No itinerário do discipulado, tudo começa com a chamada
do Senhor. A iniciativa é sempre sua. Portanto, a chamada é uma graça, que deve
ser livre e humildemente acolhida e custodiada, com a ajuda do Espírito Santo.
Deus nos amou primeiro. É o primado da graça. À chamada segue o encontro com
Jesus para ouvir sua palavra e fazer a experiência do seu amor pela inteira
humanidade e cada pessoa singularmente. Ele nos ama e nos revela o verdadeiro
Deus, uno e trino, que é amor.
No Evangelho manifesta-se como, neste encontro, o
Espírito de Jesus transforma quem tem um coração aberto. Realmente, quem
encontra Jesus, experimenta um profundo envolvimento com sua pessoa e sua
missão no mundo, crê nele, experimenta seu amor, adere a ele, decide segui-lo
incondicionalmente, para onde quer que o conduza, investe nele toda sua própria
vida e, se necessário, aceita morrer por ele. Sai do encontro com um coração
alegre e entusiasmado, fascinado pelo mistério de Jesus, e lança-se para
anunciá-lo a todos. Assim, o discípulo se torna semelhante ao Mestre, enviado
por ele aos outros e sustentado pelo Espírito Santo.
----------
EXERCÍCIO PROPOSTO A =
Responda a estas perguntas sobre o texto do discipulado:
(i) Com que começa tudo no itinerário do discipulado?
(ii) O que segue à chamada?
(iii) Com que coração sai do encontro quem encontra Jesus?
EXERCÍCIO PROPOSTO B =
Escreva o que vem depois da última frase do texto do discipulado, dando-lhe continuidade.

MATERIAL FORNECIDO =
----------
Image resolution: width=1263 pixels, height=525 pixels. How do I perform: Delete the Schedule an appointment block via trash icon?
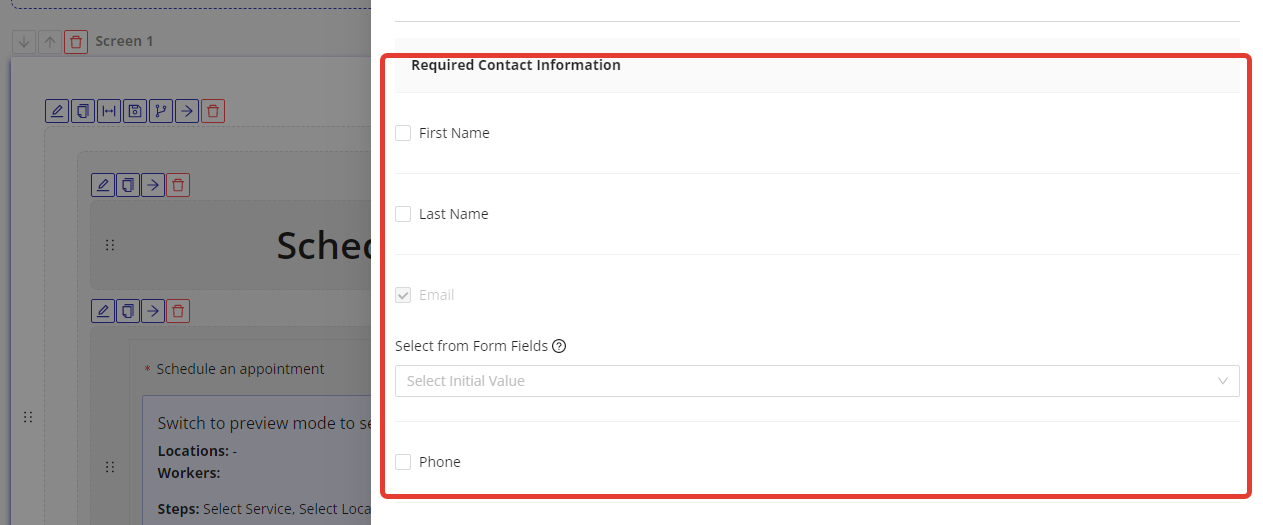point(178,311)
----------
RESPOSTA ESCRITA A =
(i) Com a chamada do Senhor.
(ii) O encontro com Jesus para ouvir sua palavra e fazer a experiência do seu amor pela inteira humanidade e cada pessoa singularmente.
(iii) Com um coração alegre e entusiasmado, fascinado pelo mistério de Jesus.

RESPOSTA ESCRITA B =
O Santo Padre Bento
XVI, num comentário do citado trecho de São Marcos, apresenta a essência da vocação
espiritual do sacerdote como o “estar com Cristo”, para depois “ser enviado por
Ele”: “Estar com Ele e, como enviados, colocar-se a caminho rumo às pessoas:
estas duas coisas são paralelas e, ao mesmo tempo, constituem a essência da
vocação espiritual do sacerdócio. Permanecer com Ele e ser enviado: duas coisas
inseparáveis entre si. Somente quem permanece "com Ele" aprende a
conhecê-lo e pode anunciá-lo autenticamente” [...]. Caso contrário, se cairia
num “vazio ativístico”: “A prática afirma: onde os sacerdotes, em virtude das
grandes tarefas, permitem que o ato de estar com o Senhor se reduza cada vez
mais, perdendo ali enfim, apesar da sua atividade talvez heróica, a força
interior que os sustém, aquilo que fazem torna-se, então, um ativismo vazio” (Homilia, nas Vésperas Marianas com religiosos e seminaristas da Baviera na
Basílica de Sant’Ana em Altoeting, Alemanha, 11 de setembro de 2006).
Para o presbítero,
o “estar com Ele” se renova sempre, num modo absolutamente extraordinário, na
celebração quotidiana da Eucaristia, mas também na leitura orante da Bíblia, na
recitação fiel da Liturgia das Horas, na oração pessoal e comunitária, na
recepção do sacramento da reconciliação, na solidariedade para com os pobres e
em muitas outras formas.
Trata-se de “estar
com Ele” para tornar-se verdadeiro discípulo seu e para depois anunciá-lo com
vigor e eficácia! “Estar com Ele” para levá-lo aos homens, eis a tarefa central
do sacerdote.
Trata-se, em última
análise, de viver uma vida centrada em Deus. “Se numa vida sacerdotal se perde
esta centralidade de Deus, esvazia-se aos poucos também o zelo do agir” (Papa
Bento XVI, aos membros da Cúria Romana,
22 de dezembro de 2006). Desta
profunda e íntima experiência de Deus nasce a vocação missionária dos
presbíteros.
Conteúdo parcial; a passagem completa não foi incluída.